I grew up in Brooklyn in the 50s and 60s, so bagels were an integral part of my culinary life. When I moved upstate to attend college, culture shock took the form of an almost complete absence of decent baked goods in general, and bagels in particular. After college I moved back to Brooklyn, and for the next two decades lived in various other boroughs and suburbs, and bagels were, once again, plentiful
Today I live in what Brooklynites call upstate, but which really is central New York, and boy, have things changed! Excellent bagels are boiled and baked the old-fashioned way, right on the premises of my local supermarket. This is a wonderful thing. Not so wonderful, though, is the price, which is a non-trivial 65 cents per bagel. If you buy six at a time the price drops a bit, to 55 cents. That’s better, but not better enough.

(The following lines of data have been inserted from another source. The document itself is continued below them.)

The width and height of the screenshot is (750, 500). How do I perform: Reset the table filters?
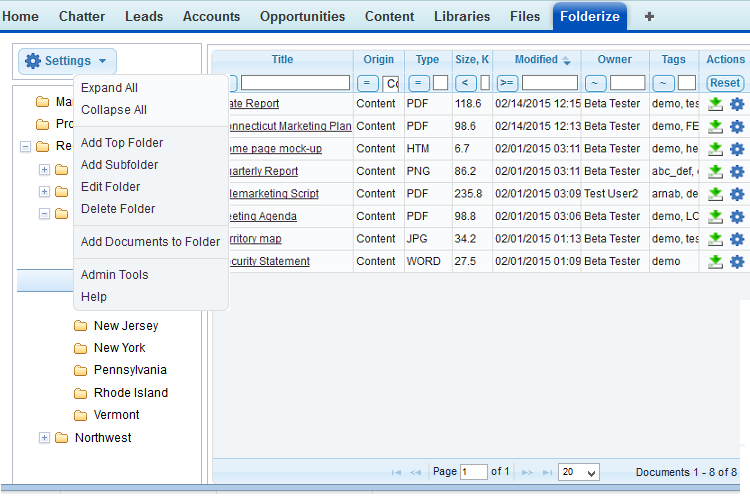click(x=725, y=83)
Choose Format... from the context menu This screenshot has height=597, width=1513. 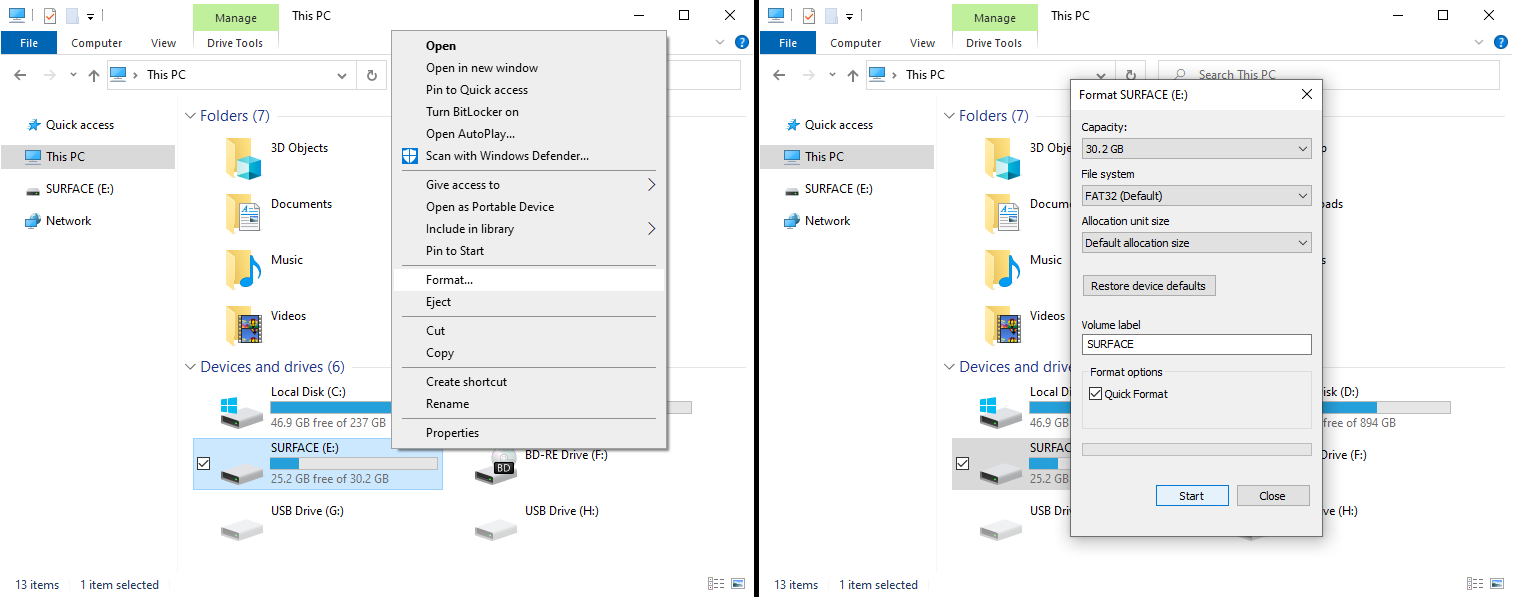(x=449, y=280)
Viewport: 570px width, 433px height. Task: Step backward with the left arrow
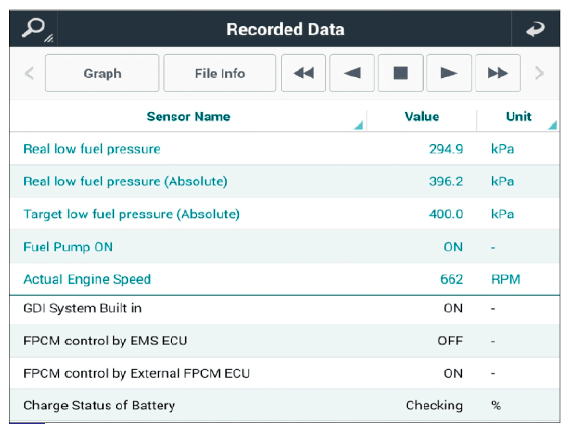pos(352,73)
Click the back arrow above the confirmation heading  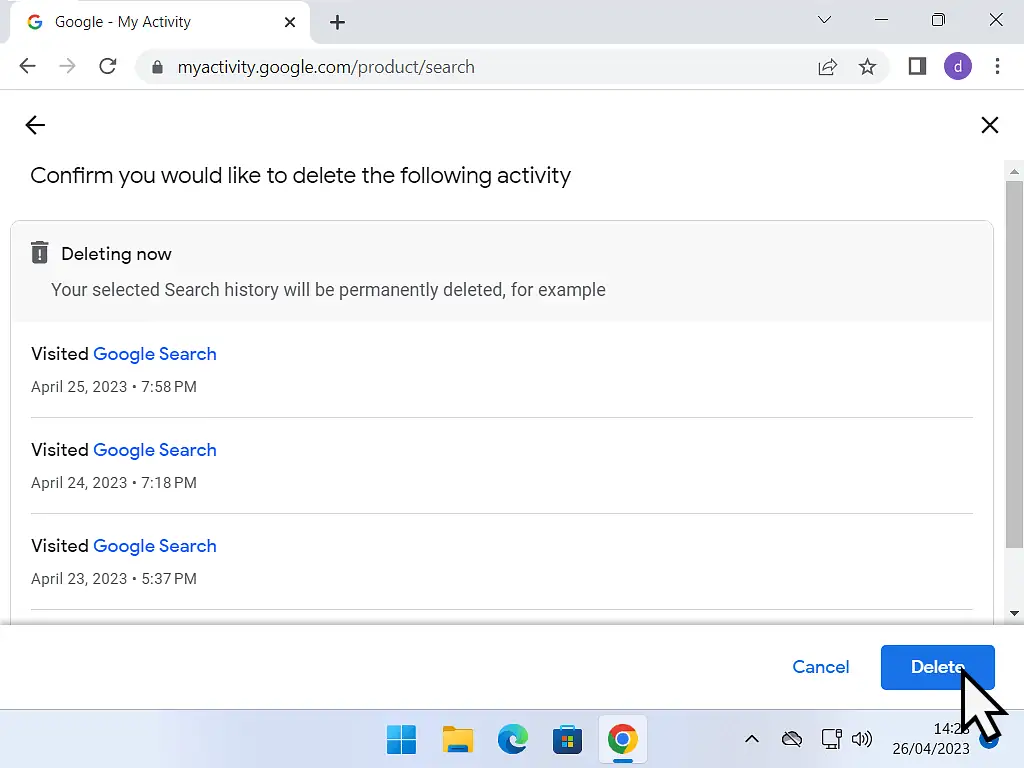34,125
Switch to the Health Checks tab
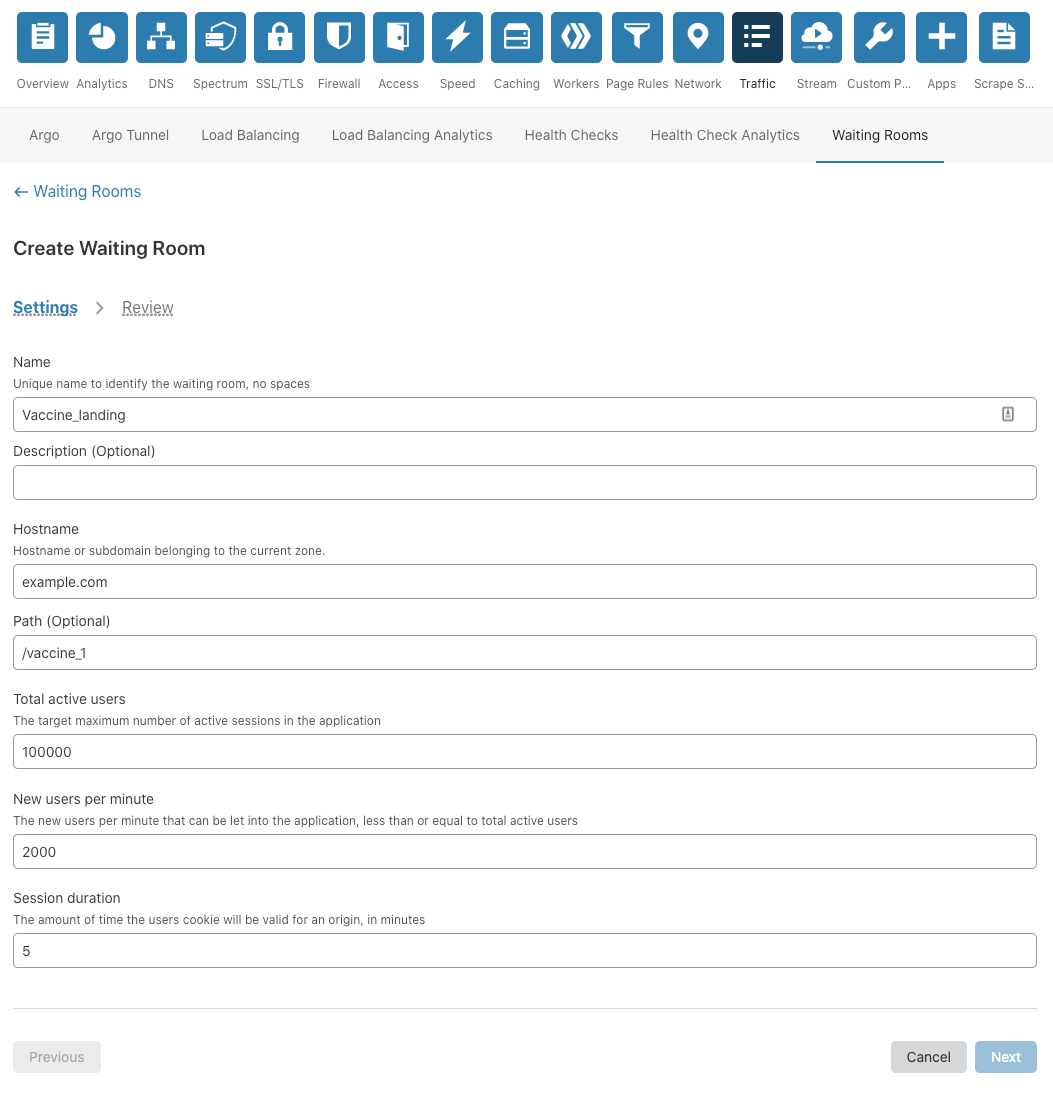Image resolution: width=1053 pixels, height=1095 pixels. 571,135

Once in a while, though, the store runs a buy six, get six for free sale, bringing the price down to just over a quarter apiece.
When that happens I buy all I can carry – well, at least a couple of dozen – , haul them home, and spend some quality time slicing and bagging them for the downstairs freezer. My goal, during this process, is to keep from drawing blood, and if I’m careful, and take my time, I generally emerge unscathed. Still, it’s a time-consuming chore, labor-intensive chore, and one which keeps me from buying more than the aforementioned couple of dozen at a time.

Now, however, I’m free to buy as many bagels as can be crammed into the freezer. Why? Because now I’ve got the wonderful Bagel Guillotine, from Larien Products. Selling for a mere 25 bucks, the Bagel Guillotine consists of a base that holds the bagel in position, and a well-shielded bladed assembly. You put the bagel in the base, position the blade carrier above it, and press down. Faster than you can say Marie Antoinette you’ve got two bagel halves. I’d encountered this device at hotel breakfast buffets, but until recently it hadn’t occurred to me that it was available for home use. I’ll bet it hasn’t occurred to you, either, but there you are. If you’re fond of bagels, but not of unnecessary bleeding, get yourself a Bagel Guillotine.